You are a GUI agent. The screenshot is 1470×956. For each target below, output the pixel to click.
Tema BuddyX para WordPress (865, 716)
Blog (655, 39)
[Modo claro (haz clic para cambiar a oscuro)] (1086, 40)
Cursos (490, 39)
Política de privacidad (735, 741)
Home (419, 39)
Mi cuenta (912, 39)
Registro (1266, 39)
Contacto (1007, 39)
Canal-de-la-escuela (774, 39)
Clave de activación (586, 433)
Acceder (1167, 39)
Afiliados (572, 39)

...

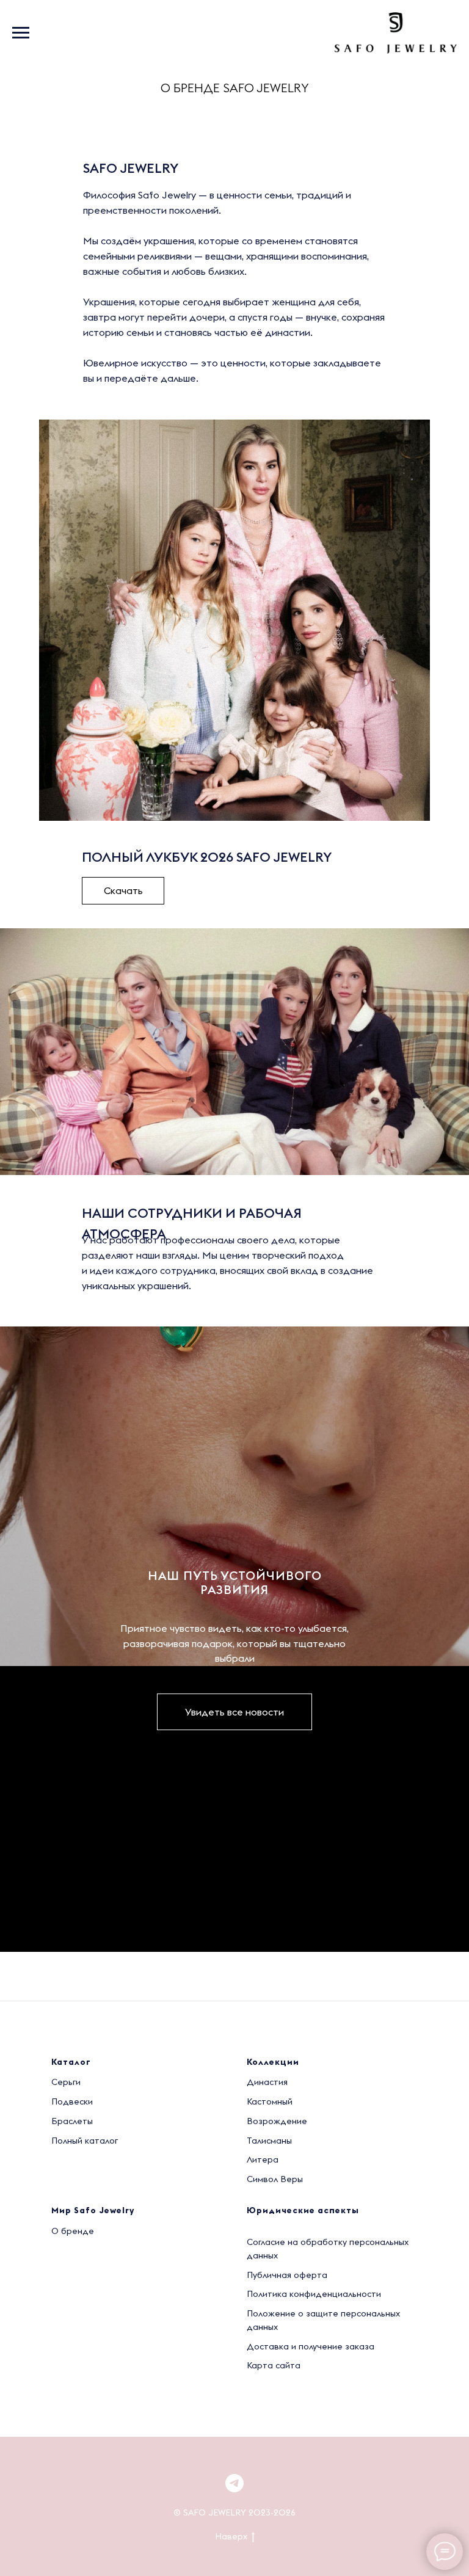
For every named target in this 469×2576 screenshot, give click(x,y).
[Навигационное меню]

* * *

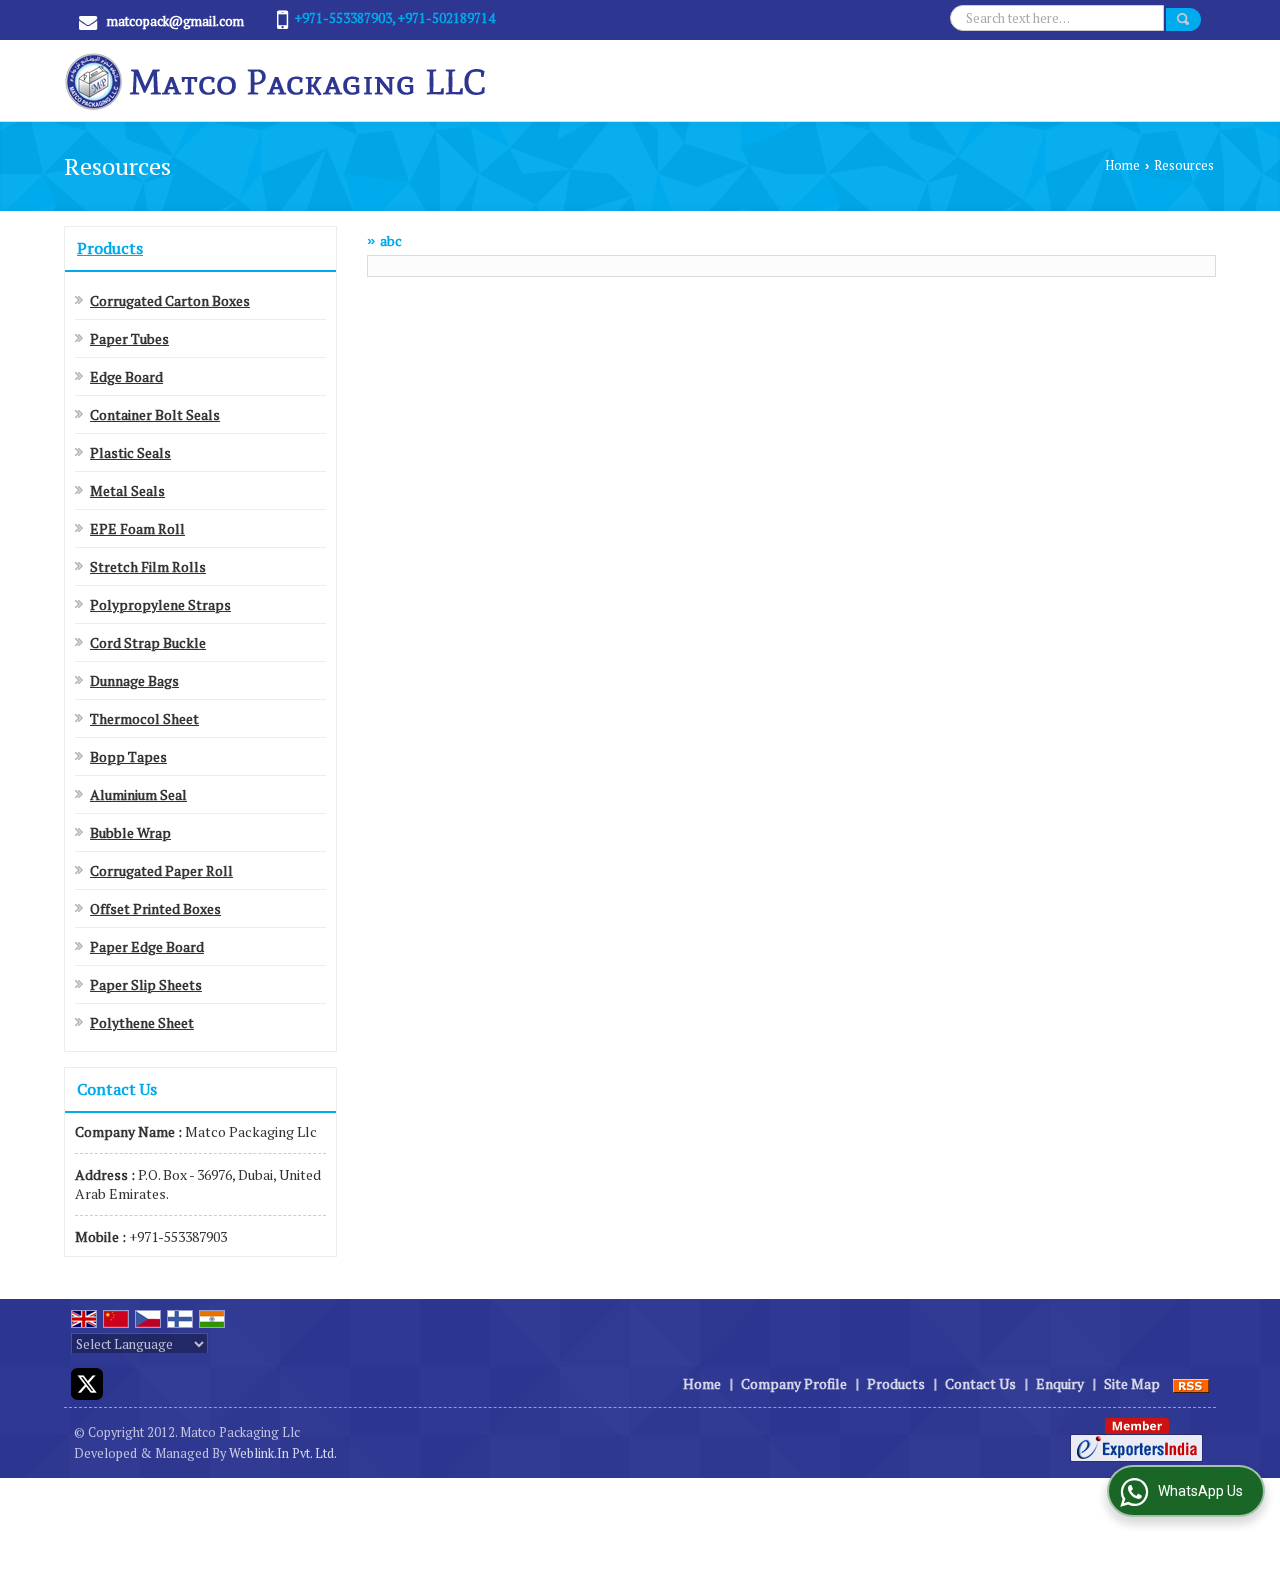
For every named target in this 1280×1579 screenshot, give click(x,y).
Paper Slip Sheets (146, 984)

**Required work**
The required answer is the run of lines above, starting at the line with "Registro (1266, 39)" and ending at the line with "Afiliados (572, 39)", reproduced exactly with both ends.

**Answer to the problem**
Registro (1266, 39)
Contacto (1007, 39)
Canal-de-la-escuela (774, 39)
Clave de activación (586, 433)
Acceder (1167, 39)
Afiliados (572, 39)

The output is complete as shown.